Item position entries
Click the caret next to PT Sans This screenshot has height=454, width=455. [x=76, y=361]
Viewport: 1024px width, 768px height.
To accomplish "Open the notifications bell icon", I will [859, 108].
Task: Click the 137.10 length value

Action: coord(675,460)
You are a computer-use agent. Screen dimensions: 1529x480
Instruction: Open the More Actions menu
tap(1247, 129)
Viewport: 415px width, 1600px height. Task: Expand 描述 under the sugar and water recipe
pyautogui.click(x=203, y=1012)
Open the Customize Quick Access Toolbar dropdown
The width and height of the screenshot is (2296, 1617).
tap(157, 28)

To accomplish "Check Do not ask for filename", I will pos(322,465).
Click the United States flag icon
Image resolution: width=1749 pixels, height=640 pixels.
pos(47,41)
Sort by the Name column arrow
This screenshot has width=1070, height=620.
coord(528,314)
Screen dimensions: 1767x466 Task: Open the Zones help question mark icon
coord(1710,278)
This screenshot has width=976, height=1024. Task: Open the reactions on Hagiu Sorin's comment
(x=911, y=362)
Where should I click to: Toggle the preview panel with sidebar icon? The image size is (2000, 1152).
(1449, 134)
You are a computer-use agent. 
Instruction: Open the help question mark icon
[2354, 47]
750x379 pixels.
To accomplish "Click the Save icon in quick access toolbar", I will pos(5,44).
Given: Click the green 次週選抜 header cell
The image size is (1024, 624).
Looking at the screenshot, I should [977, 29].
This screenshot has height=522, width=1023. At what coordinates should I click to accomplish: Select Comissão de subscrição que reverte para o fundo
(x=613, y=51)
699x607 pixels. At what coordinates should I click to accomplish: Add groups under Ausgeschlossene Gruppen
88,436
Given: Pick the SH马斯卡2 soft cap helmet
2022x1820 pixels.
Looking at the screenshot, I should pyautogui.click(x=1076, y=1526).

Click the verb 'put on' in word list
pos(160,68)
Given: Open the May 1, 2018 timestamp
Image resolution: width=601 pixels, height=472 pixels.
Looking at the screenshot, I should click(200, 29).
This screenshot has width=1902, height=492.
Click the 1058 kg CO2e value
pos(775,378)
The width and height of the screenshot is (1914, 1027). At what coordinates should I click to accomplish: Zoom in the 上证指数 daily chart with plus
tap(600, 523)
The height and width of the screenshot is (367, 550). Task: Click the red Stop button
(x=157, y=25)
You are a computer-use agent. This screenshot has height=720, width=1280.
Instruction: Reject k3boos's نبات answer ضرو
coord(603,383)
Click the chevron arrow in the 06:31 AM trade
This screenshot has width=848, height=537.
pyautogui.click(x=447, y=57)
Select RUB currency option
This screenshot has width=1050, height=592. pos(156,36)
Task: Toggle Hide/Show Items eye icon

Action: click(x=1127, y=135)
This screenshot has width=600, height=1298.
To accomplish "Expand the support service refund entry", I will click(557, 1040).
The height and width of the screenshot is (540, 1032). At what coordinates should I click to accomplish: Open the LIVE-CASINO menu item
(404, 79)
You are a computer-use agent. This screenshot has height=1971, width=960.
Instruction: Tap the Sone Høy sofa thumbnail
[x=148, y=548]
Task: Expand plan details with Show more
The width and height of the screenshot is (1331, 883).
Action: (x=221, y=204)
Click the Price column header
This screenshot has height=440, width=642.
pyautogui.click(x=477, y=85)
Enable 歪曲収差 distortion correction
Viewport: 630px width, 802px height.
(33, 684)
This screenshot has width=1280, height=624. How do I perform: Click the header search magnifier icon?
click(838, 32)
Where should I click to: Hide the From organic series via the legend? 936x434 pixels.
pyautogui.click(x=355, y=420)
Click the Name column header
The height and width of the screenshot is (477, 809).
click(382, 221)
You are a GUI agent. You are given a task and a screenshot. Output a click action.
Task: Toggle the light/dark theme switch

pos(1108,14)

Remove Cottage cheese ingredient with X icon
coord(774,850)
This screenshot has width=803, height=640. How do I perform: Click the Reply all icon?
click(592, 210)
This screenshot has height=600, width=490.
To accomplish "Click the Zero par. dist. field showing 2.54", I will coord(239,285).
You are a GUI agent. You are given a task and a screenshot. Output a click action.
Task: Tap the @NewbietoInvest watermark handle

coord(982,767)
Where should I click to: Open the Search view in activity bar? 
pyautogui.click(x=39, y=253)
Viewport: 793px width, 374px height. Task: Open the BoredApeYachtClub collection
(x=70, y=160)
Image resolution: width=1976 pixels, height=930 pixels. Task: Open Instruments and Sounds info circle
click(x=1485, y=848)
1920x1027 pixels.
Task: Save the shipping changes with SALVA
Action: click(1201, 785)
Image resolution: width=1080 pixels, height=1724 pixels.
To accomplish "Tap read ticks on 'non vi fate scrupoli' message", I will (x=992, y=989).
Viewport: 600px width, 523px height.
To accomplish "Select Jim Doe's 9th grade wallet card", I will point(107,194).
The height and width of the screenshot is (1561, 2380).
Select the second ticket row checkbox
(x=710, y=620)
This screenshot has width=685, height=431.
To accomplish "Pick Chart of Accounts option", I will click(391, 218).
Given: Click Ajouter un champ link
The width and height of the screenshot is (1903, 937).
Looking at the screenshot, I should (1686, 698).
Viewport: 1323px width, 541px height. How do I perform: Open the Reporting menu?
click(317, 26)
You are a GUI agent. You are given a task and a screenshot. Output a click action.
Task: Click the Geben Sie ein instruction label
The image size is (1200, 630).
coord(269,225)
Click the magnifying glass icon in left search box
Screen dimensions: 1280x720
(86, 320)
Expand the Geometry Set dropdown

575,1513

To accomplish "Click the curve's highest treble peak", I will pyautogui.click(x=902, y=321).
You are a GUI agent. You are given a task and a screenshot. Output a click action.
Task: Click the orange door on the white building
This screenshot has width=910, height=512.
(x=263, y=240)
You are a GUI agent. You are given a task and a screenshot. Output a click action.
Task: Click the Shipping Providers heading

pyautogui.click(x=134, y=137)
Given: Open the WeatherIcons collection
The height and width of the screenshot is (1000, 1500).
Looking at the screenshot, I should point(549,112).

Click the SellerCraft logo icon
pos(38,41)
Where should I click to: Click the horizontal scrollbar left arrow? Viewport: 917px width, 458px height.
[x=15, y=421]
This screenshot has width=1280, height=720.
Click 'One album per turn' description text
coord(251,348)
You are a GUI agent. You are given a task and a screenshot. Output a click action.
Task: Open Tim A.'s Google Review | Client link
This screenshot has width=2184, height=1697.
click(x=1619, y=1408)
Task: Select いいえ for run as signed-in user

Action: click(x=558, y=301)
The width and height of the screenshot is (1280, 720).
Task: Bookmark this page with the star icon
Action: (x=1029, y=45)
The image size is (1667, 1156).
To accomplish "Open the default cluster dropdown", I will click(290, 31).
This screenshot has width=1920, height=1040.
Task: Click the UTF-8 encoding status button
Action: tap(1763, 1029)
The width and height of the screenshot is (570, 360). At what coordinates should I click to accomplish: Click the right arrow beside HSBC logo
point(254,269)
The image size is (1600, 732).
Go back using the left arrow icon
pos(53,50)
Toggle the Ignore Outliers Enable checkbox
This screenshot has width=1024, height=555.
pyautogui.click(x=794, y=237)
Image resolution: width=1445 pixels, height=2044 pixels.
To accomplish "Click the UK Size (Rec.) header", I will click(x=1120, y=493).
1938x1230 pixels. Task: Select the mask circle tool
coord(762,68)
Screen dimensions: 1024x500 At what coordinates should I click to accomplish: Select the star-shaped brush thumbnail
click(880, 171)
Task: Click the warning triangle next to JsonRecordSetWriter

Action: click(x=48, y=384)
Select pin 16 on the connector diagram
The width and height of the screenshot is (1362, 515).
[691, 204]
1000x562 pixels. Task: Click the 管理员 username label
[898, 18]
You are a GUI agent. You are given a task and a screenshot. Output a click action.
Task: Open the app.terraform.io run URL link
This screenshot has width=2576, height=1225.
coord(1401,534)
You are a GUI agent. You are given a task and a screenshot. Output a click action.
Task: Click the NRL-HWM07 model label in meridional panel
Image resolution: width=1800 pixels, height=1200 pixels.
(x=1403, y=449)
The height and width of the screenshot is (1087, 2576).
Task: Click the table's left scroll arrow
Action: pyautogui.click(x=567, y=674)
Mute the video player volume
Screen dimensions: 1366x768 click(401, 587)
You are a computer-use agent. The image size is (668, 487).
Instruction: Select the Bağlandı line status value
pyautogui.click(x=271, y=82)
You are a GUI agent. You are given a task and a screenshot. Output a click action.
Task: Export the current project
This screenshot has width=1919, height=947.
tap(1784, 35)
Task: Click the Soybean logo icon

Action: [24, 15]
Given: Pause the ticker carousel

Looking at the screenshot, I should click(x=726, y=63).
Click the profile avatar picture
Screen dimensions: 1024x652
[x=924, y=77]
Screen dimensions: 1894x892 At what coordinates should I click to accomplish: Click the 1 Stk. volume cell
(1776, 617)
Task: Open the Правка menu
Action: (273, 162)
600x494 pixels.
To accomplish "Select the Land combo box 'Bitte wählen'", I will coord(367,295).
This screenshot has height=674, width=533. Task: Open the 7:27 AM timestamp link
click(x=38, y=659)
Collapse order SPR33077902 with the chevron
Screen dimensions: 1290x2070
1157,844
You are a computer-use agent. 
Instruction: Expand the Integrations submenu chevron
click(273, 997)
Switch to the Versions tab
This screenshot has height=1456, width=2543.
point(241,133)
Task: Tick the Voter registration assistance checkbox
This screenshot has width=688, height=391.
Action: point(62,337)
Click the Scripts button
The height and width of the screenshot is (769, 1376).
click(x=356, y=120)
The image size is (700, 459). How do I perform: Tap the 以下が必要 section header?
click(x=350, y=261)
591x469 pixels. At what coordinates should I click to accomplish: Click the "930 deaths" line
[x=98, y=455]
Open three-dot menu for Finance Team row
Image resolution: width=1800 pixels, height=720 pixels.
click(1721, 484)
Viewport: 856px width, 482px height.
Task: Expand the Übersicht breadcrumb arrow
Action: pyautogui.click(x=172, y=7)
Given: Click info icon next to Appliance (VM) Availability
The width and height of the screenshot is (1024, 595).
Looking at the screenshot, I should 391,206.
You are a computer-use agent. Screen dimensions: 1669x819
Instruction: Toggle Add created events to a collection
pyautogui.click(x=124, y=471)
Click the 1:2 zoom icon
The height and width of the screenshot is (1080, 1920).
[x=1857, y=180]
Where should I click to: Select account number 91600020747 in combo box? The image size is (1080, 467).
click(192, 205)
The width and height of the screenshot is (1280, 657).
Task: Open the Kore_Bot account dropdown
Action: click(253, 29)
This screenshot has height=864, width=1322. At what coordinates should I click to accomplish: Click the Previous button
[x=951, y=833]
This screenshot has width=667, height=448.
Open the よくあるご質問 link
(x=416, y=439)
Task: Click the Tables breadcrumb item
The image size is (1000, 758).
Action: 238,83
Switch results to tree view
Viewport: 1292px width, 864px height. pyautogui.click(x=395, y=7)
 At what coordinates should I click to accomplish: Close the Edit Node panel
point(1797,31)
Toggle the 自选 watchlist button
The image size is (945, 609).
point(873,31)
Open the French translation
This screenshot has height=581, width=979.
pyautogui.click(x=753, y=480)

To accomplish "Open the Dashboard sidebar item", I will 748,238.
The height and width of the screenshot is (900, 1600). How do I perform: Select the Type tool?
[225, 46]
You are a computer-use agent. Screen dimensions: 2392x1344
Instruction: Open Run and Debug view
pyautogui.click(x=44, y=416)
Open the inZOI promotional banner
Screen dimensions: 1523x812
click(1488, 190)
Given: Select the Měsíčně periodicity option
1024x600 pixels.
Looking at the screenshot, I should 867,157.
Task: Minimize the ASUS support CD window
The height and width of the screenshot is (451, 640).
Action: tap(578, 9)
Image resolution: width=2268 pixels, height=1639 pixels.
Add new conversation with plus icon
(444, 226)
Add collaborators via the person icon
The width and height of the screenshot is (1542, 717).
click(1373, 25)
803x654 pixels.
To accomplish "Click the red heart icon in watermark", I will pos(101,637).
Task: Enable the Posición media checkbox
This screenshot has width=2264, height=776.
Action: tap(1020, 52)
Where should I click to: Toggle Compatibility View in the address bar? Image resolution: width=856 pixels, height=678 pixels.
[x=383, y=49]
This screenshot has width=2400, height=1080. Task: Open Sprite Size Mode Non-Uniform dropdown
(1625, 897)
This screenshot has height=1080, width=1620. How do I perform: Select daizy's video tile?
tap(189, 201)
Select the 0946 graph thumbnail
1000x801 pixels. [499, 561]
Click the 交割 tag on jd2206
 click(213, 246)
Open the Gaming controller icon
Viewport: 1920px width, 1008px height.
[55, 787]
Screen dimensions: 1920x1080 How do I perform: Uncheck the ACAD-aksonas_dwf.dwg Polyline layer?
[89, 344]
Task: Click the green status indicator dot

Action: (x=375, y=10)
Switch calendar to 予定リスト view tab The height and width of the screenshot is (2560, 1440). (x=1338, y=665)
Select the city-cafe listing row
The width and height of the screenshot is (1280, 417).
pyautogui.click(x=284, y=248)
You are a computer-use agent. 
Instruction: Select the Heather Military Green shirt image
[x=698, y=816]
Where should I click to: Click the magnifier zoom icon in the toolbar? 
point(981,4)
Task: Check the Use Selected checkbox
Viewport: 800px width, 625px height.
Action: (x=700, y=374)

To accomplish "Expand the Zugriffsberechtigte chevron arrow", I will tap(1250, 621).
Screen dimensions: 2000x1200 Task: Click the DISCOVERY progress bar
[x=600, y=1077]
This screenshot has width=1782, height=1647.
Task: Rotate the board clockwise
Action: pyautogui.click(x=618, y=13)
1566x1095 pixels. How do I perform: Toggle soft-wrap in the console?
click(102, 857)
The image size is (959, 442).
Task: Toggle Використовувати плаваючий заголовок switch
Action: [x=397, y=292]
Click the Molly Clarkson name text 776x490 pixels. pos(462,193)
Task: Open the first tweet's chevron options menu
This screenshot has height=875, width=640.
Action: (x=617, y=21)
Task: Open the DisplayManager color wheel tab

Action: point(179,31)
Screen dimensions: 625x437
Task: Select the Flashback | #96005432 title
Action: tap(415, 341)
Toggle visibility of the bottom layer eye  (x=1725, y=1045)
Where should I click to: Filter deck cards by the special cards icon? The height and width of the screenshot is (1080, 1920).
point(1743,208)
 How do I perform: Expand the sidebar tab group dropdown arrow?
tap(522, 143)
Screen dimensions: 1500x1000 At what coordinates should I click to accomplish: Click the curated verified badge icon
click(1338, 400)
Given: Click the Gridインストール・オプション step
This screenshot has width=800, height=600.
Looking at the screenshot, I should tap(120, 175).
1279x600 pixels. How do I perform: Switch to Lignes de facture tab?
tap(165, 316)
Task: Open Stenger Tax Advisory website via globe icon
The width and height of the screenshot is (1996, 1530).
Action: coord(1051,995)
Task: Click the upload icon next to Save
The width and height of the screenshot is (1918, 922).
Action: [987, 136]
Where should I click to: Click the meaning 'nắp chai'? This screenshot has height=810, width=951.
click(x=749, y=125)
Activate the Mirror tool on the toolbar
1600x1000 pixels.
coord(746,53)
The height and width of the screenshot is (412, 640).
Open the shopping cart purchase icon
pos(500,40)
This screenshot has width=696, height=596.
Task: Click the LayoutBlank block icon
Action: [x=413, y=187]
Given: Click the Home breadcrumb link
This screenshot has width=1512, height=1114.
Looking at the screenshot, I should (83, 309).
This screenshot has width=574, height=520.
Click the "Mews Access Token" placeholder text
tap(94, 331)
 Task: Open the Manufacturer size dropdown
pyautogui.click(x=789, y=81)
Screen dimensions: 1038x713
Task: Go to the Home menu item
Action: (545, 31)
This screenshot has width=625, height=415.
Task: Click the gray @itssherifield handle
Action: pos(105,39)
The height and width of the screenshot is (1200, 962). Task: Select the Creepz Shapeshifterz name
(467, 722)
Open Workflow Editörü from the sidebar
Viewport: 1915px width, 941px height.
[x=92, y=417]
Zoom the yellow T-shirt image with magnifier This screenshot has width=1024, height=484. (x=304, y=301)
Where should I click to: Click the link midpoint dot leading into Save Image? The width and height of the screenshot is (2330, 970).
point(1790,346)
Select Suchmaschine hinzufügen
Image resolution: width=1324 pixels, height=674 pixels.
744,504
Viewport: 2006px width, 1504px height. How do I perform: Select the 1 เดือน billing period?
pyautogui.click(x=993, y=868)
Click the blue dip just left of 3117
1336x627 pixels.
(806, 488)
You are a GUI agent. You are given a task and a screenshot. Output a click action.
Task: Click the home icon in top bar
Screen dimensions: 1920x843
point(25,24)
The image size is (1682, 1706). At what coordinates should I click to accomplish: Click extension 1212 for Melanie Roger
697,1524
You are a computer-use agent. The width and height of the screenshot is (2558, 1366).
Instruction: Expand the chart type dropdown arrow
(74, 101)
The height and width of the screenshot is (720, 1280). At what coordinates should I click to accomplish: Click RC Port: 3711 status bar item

**What the task asks:** Recast the entries as a Markdown table with the columns Row and Line, starting at the first line and ending with the line that contains "(1449, 134)". Number each line in sequence and omit blank lines.

**The result:**
| Row | Line |
|---|---|
| 1 | Click the caret next to PT Sans This screenshot has height=454, width=455. [x=76, y=361] |
| 2 | Viewport: 1024px width, 768px height. |
| 3 | To accomplish "Open the notifications bell icon", I will [859, 108]. |
| 4 | Task: Click the 137.10 length value |
| 5 | Action: coord(675,460) |
| 6 | You are a computer-use agent. Screen dimensions: 1529x480 |
| 7 | Instruction: Open the More Actions menu |
| 8 | tap(1247, 129) |
| 9 | Viewport: 415px width, 1600px height. Task: Expand 描述 under the sugar and water recipe |
| 10 | pyautogui.click(x=203, y=1012) |
| 11 | Open the Customize Quick Access Toolbar dropdown |
| 12 | The width and height of the screenshot is (2296, 1617). |
| 13 | tap(157, 28) |
| 14 | To accomplish "Check Do not ask for filename", I will pos(322,465). |
| 15 | Click the United States flag icon |
| 16 | Image resolution: width=1749 pixels, height=640 pixels. |
| 17 | pos(47,41) |
| 18 | Sort by the Name column arrow |
| 19 | This screenshot has width=1070, height=620. |
| 20 | coord(528,314) |
| 21 | Screen dimensions: 1767x466 Task: Open the Zones help question mark icon |
| 22 | coord(1710,278) |
| 23 | This screenshot has width=976, height=1024. Task: Open the reactions on Hagiu Sorin's comment |
| 24 | (x=911, y=362) |
| 25 | Where should I click to: Toggle the preview panel with sidebar icon? The image size is (2000, 1152). |
| 26 | (1449, 134) |